— Есть.
— Например?
— Так я тебе и стану рассказывать!
— Допустим. А все-таки ты выбрал это логически, а не инстинктивно?
— Ясно — логически.
— Умом, а не сердцем? — сказал Петька и немного покраснел.
— Нет, сердцем.
— Врёшь! Вот, например, другие ребята, которые идут в лётчики, они строят модели, планеры.
— Ну и что же! Зато я теорию знаю.
Я мог бы ему возразить, что каждый год пытаюсь организовать в нашей школе кружок планеристов. Но эти кружки разваливались, потому что наши ребята интересовались исключительно театром. Кроме меня и Вальки, все хотели стать актёрами. И, между прочим, многие стали — например, Гриша Фабер.
— А я считаю, — помолчав, сказал Петька, — что нужно знаешь какую профессию выбирать? В которой ты чувствуешь, что способен проявить все силы души. Я это читал, но это совершенно верно. Я вот не уверен, что как художник проявлю все силы души. А ты, значит, уверен?
— Уверен.
— Ну что ж, твоё счастье.
Пора было обедать, но это был довольно интересный разговор, и я решил проводить Петьку до дому.
— Знаешь, а по-моему, ты тоже не можешь не рисовать, — сказал я, когда, выйдя из школы, мы остановились на углу Воротниковского переулка. — Вот попробуй год или два — и соскучишься, потянет. И вообще, по-моему, это даже хорошо, что ты думаешь, что из тебя ничего не выйдет.
— Почему?
— Потому что это — «сомнения».
— Как «сомнения»?
— Очень просто. У настоящих художников непременно должны быть сомнения. То они тем недовольны, то этим. И очень хорошо, что ты сомневаешься! — сказал я с жаром. — Нет, Петька, это ясно: ты должен идти в Академию художеств.
Он вздохнул и покачал головой. Но, кажется, моя мысль о «сомнениях» понравилась ему.

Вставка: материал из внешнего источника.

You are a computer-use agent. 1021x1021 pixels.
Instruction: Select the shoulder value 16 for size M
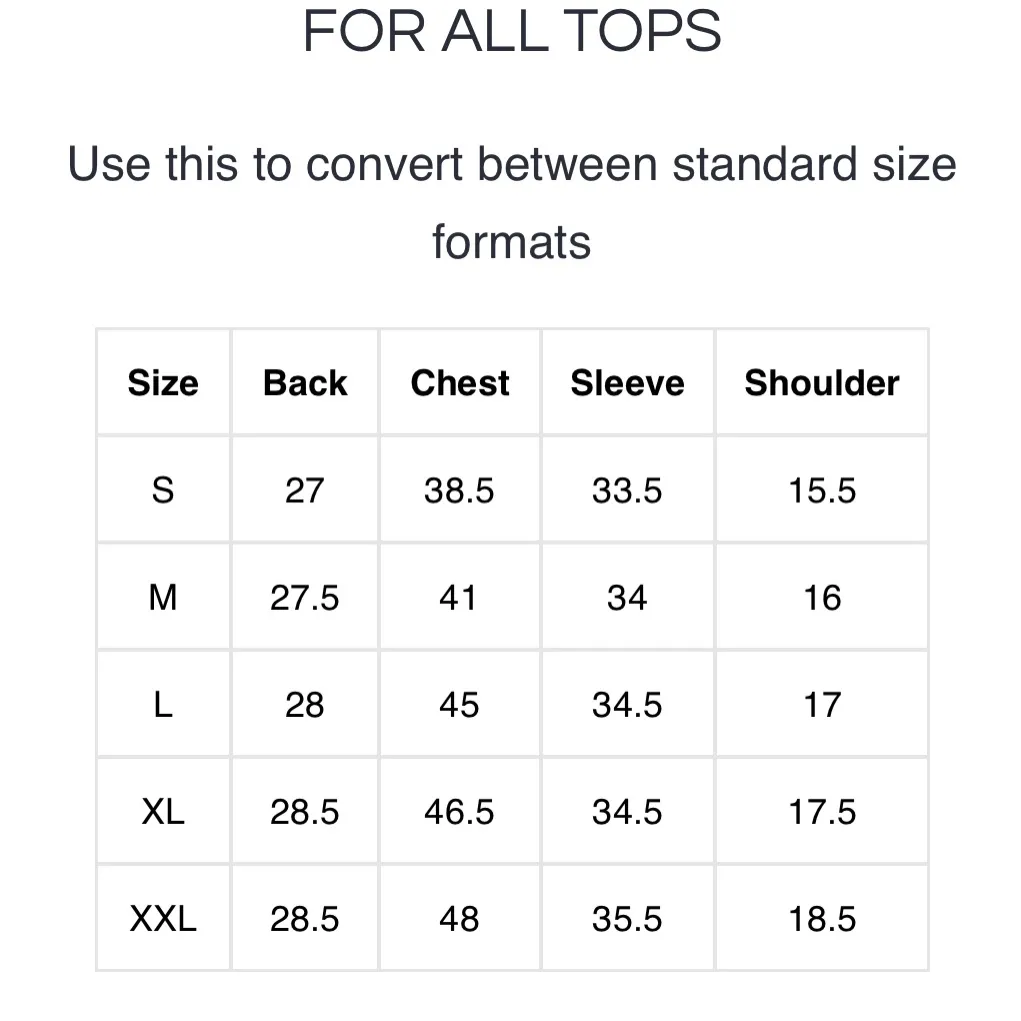click(x=822, y=598)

Так мы шли по Воротниковскому и разговаривали, и, помнится, остановились у афишной будки, и я, слушая Петьку, машинально читал названия спектаклей, когда какая-то девушка вдруг вышла из-за угла и быстро перебежала дорогу.
Она была без шапки и в платье с короткими рукавами — в такой мороз! Может быть, поэтому я не сразу узнал её.
— Катя!
Она оглянулась и не остановилась, только махнула рукой. Я догнал её:
— Катя, почему ты без пальто? Что случилось?
Она хотела заговорить, но у неё застучали зубы, и она должна была крепко сжать их, чтобы пересилить себя, и уже потом заговорила:
— Саня, я бегу к доктору. Маме очень плохо.
— Что с ней?
— Не знаю. Мне кажется, она отравилась.
Бывают такие минуты, когда жизнь вдруг переходит на другую скорость — все начинает лететь, лететь и меняется быстрее, чем успеешь заметить.
С той минуты, как я услышал: «Мне кажется, она отравилась», — все стало меняться быстрее, чем это можно было заметить, и эти слова время от времени страшно повторялись где-то в глубине души.